If you don’t know what electronic data interchange (EDI) is, it’s likely you’ve at least heard it mentioned by one of your supply chain partners at some point.
EDI has been the front-running choice for internal information sharing between shippers and carriers for decades. It allows two companies to efficiently transmit data electronically between internal systems, removing the need for data entry or phone calls that would have previously been required. EDI is how a carrier, for instance, can complete daily tasks like accepting or rejecting load tenders, answering check calls and sending invoices without having to leave its TMS.
While fleets with a large number of trucks set up EDI to reduce manual work, smaller carriers operating in the spot market tend to avoid setting up a connection for just one load with a shipper. This usually changes when they must set up long-term partnerships with large shippers which are seeking to streamline processes as much as possible.
“Usually, these vendors won’t work with carriers who don’t use EDI because they don’t want to send all those loads manually,” said Ivan Demkovitch, president of Ditat, a powerful TMS solution for carriers and brokers.
Let’s go back to the basics to break down EDI, why it is still a relevant and powerful option and how it differs from application programming interfaces (APIs).
What is EDI?
EDI allows two companies to send data between their internal applications, like a carrier’s TMS and a shipper’s internal system.
Its standardized transmission protocols and formats allow developers to establish a connection and share data files between trading partners.
EDI is still widely used in the transportation industry because of its security and ability to send batch information. Data can even be sent instantly through one of the most commonly used transmission protocols, Applicability Statement 2 (AS2).
One downside is there is a learning curve for developers new to EDI. Understanding its various formats could require a subscription to a learning platform as not all information is freely available on the internet. Also, EDI can become costly.
However, with Ditat, this is not a problem. Its developers are well versed in EDI and are able to affordably set up a connection for carriers and shippers, which will be discussed in the following sections.
Keeping EDI costs down with Ditat
EDI is often considered to be expensive to implement.
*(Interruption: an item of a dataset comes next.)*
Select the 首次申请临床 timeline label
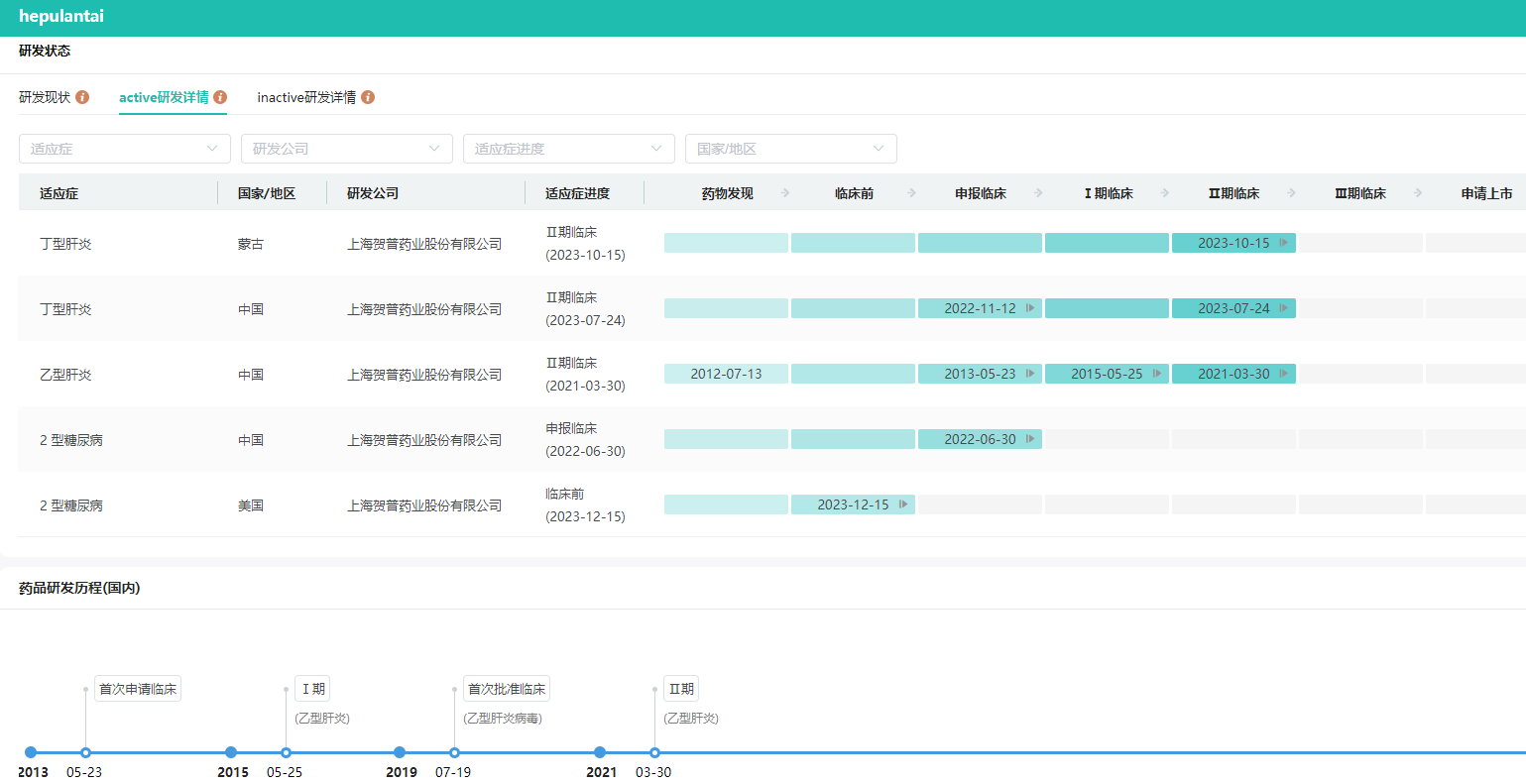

Demkovitch says this perception comes from the use of Value-Added Networks (VANs), which act like an intermediary in the data transmission process and can translate messages in different formats. VANs can quickly become expensive because many companies charge per kilo-character.
Ditat is able to offer quick and cheaper EDI setups than other similar companies because of its large base of shippers that have established connections with its system. It is also able to offer low EDI costs because it does not profit from this service.
“We ran internal reports on how much time our developers and support staff spend and, in the end, we break even on EDI,” Demkovitch said.
Ditat’s EDI process
When a carrier wants to start working with a new shipper, most will require some way to automate communications.
With Ditat, carriers do not need to have their own experts on staff or hire a third-party developer to set up an EDI connection. Users just need to reach out to customer support, which will take it from there to start working with the vendor to find out its message requirements and specifications.
At that point, developers will establish connections with the vendor, perform mapping to translate and understand what is being sent and set up and test the EDI messages before it goes live.
The end result is a seamless user experience.
“No extra steps or clicks are needed to handle EDI connectivity within our TMS,” Demkovitch said. “When it’s implemented to end users, it feels like using the end system exactly the same without EDI.”
That means users are able to complete vital business tasks, like accepting or rejecting loads, providing updates on the status of a shipment and requesting payments all within one system.
What about API?
It is impossible to talk about EDI without mentioning API, which has gained popularity in recent years. API is a much newer technology and essentially accomplishes the same goal as EDI but is known for its real-time transmission.
However, API is not built for sending a large amount of data at once, unlike EDI, and it is often seen as not being as secure because of being web based.
One of the biggest challenges with API that Demkovitch acknowledges is the initial setup process, which can take a lot longer than EDI. API formats are not standard like EDI, so it takes more upfront work to understand another company’s code. As a result, API connections become a costly custom development process that isn’t feasible in the long run, especially for carriers working with numerous shippers.
API is becoming increasingly popular, but despite its age, EDI is still an effective, widely used, affordable and secure solution for carriers to integrate with shippers. Ditat’s developers boast a deep knowledge of EDI communications and are able to quickly establish connections so that carriers can hit the ground running with a new shipping partner.